What sort of relationship do you have with the person you’re trying to convince? And what sort of relationship would you like to have? Is this person going to be a collaborator? An ally? Or are you just needing to keep someone informed?

What is the goal of your conversation? It’s one thing to enter a discussion about running a single team’s development in the context of your organisations larger practices around planning, project and product management, it’s a very different thing to be involved in taking a whole group or organisation agile.

A conversation is always with a person, not with a set of ideals. Try to understand the individual’s motivation – are they individualistic or group oriented? Will they dare take a risk and pioneer new ideas, or is security and group belonging more important to them? For people who’ve progressed within and find safety within an existing organisational group and process, you won’t have much success in promoting radical notions of self-organisation, responsibility and entrepreneurship.

The beliefs and activities of traditional project management support a set of values. Don’t limit your polemic to the outward signs of the traditional approach. Before you wade in with the “agile is best” arguments, understand those values, and how the existing project/program management regime embodies them. For example, there’s nothing wrong with wanting to take account of and manage project risk: if you can talk to those values, understand how they’re expressed by current practice and convincingly demonstrate how what you’re doing embodies these values then you’ll stand a much better chance of creating genuine understanding.

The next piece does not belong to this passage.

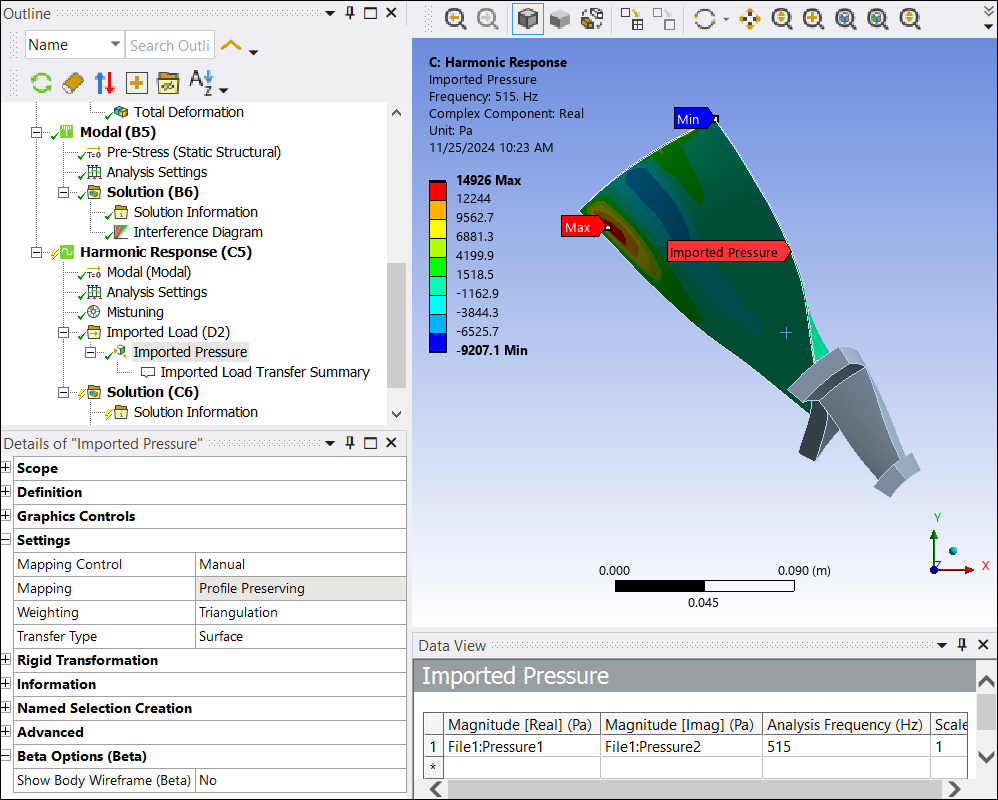
Task: Select the Mistuning tree item
Action: click(x=135, y=312)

Some sources: I’ve been impressed with the Harvard Negotiation Project’s books: Getting to Yes, Getting Past No, and Difficult Conversations are all classics, and should be on the bookshelf of anyone who needs to communicate as part of their work and life (that’s all of us, isn’t it?). Robert Kegan and Lisa Lahey’s How the Way We Talk Can Change the Way We Work is the best sustained reflection I know on getting beyond the obvious in conversation to uncover values and motivate real change.

(Thanks to David Joyce for a question in advance of a CATeams Clinic for prompting these musings)

2 Responses to “Constructive Conversations About Development Process”

  • Vasco Duarte responded:

    Good article. Just bought Kegan’s and Lahey’s book :) I had read Getting to Yes, and I think it is a good read. Would recommend it to anyone that is trying to change anything around them.

    However, I think we need more understanding of how to engage the “other side”. Too often it is the other side that exhibits the signs you described. Just check my blog posts about PMI to see a few examples.

    But most importantly, when trying to bring Agile to your organization (especially PMO’s): beware of silent resistance, that does not show as confrontation but it can be as destructive as “loud” resistance.

  • David responded:

    Thanks Vasco. Indeed, it takes two to have a conversation, and as you point out it’s not uncommon to meet stubbornness, unwillingness to hear new ideas, fear of change, indifference, or silent resistance. But I’ve found that approaching conversations in the right way increases the chance of being able to influence and change these behaviours. It won’t always be the case, of course, but if you don’t get anywhere, you can at least console yourself with the satisfaction of claiming the moral high ground.